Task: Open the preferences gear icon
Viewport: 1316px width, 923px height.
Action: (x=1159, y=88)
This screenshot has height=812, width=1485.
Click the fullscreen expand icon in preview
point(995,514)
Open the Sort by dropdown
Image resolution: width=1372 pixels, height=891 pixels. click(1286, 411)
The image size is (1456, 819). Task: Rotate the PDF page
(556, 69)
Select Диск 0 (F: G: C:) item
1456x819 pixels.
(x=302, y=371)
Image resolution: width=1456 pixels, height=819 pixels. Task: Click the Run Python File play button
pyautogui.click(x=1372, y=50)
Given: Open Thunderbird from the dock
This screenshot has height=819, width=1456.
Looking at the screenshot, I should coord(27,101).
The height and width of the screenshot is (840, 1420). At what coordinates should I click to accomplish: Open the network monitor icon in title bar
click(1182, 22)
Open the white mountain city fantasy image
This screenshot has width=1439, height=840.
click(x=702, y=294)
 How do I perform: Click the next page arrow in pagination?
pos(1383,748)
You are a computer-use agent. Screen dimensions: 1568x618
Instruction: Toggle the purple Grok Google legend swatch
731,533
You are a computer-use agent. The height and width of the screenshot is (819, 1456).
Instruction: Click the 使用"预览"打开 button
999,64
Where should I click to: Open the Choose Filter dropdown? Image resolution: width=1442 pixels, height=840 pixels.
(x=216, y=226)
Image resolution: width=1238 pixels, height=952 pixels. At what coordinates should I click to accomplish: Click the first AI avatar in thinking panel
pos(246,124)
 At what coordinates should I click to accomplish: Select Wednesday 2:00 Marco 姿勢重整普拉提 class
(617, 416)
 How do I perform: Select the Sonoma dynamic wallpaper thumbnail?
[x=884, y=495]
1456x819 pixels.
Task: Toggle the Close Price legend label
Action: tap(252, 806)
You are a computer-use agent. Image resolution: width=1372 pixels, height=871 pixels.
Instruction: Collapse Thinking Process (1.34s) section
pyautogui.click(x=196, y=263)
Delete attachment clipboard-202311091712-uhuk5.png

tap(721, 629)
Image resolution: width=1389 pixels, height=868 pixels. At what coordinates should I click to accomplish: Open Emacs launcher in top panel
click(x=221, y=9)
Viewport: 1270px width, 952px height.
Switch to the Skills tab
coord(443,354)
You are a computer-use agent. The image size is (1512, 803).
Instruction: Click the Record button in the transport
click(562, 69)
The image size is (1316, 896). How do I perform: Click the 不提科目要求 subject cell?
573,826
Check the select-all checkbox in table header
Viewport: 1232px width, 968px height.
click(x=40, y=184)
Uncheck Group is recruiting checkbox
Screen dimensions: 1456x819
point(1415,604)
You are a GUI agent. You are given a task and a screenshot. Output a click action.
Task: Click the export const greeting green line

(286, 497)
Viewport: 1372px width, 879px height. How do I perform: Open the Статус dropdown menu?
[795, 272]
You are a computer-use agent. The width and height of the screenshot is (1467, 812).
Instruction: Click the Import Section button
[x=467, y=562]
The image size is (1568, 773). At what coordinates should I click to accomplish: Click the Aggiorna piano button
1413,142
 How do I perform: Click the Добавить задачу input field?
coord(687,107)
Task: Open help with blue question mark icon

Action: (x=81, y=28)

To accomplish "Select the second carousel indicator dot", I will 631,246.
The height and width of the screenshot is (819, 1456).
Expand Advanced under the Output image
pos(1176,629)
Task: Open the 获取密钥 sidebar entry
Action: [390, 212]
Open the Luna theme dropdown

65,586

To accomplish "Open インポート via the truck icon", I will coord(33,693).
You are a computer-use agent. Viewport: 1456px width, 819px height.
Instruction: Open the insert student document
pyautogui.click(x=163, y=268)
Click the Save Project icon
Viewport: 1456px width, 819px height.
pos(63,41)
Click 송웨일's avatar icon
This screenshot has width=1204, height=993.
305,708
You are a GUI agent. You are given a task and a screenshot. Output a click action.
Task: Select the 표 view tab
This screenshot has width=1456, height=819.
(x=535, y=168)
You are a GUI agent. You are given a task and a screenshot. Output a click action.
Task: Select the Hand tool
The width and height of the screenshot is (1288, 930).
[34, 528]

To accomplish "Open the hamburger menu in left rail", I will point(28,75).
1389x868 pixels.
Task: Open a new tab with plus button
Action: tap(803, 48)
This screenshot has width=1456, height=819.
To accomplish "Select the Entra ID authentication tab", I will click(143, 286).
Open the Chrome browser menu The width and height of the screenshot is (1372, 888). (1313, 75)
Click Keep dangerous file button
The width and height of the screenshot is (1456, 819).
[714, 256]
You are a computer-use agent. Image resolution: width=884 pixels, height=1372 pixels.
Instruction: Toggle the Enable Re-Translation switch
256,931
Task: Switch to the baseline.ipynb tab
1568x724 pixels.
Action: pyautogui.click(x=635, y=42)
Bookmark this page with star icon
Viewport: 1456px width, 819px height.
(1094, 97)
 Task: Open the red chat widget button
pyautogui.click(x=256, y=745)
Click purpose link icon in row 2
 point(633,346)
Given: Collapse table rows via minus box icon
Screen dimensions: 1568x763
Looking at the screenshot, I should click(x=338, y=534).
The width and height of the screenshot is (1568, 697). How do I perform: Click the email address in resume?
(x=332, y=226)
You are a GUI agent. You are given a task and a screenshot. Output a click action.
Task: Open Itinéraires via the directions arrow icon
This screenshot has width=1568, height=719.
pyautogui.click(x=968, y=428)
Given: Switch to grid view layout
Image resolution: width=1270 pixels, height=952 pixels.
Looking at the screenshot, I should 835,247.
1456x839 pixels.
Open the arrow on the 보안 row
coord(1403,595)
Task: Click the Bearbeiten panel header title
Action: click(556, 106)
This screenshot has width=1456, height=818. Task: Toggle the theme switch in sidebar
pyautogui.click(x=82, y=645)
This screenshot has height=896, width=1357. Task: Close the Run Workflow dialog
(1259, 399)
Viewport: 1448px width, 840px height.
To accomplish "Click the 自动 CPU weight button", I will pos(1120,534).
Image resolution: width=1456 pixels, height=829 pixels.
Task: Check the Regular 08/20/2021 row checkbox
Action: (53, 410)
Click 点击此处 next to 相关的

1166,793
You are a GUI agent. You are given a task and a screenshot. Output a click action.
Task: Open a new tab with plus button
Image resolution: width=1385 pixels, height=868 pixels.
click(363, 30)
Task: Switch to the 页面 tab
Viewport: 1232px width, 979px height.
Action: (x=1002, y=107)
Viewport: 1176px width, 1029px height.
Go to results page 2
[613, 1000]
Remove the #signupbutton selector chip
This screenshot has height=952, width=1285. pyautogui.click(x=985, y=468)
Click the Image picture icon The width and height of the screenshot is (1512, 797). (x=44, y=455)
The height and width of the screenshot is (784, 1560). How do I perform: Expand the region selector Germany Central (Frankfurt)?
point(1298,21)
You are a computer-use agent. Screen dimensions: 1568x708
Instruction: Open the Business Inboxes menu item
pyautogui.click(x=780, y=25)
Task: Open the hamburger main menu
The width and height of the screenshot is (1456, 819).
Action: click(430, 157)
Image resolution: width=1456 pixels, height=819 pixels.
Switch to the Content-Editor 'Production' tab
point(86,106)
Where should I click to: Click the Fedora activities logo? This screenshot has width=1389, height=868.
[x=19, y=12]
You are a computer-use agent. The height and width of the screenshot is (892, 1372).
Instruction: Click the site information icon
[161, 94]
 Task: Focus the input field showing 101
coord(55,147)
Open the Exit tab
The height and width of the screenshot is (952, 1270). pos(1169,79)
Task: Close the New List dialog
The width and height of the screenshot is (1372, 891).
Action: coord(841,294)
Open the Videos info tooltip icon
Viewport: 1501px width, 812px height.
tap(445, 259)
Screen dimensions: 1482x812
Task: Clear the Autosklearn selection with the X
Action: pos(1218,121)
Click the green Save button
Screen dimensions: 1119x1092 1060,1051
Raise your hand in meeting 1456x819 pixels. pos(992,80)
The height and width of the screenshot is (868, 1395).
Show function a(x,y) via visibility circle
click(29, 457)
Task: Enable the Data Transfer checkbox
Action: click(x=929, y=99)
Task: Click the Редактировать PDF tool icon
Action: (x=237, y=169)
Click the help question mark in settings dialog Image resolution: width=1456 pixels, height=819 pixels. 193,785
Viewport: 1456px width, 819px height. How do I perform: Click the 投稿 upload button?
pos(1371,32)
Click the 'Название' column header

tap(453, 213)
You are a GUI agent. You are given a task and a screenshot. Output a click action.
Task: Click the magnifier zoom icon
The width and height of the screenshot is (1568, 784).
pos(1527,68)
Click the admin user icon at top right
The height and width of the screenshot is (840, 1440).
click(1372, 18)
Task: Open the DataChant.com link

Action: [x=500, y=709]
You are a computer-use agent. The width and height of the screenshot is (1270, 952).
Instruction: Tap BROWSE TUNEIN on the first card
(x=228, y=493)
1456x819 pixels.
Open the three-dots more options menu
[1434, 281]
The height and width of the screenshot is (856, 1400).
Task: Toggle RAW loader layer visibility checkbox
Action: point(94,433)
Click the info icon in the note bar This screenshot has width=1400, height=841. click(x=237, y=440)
※ ※ ※
#### PROBLEM TO SOLVE
Answer only with the count of lines in the records that include the string "table".

#### EXERCISE OUTPUT
2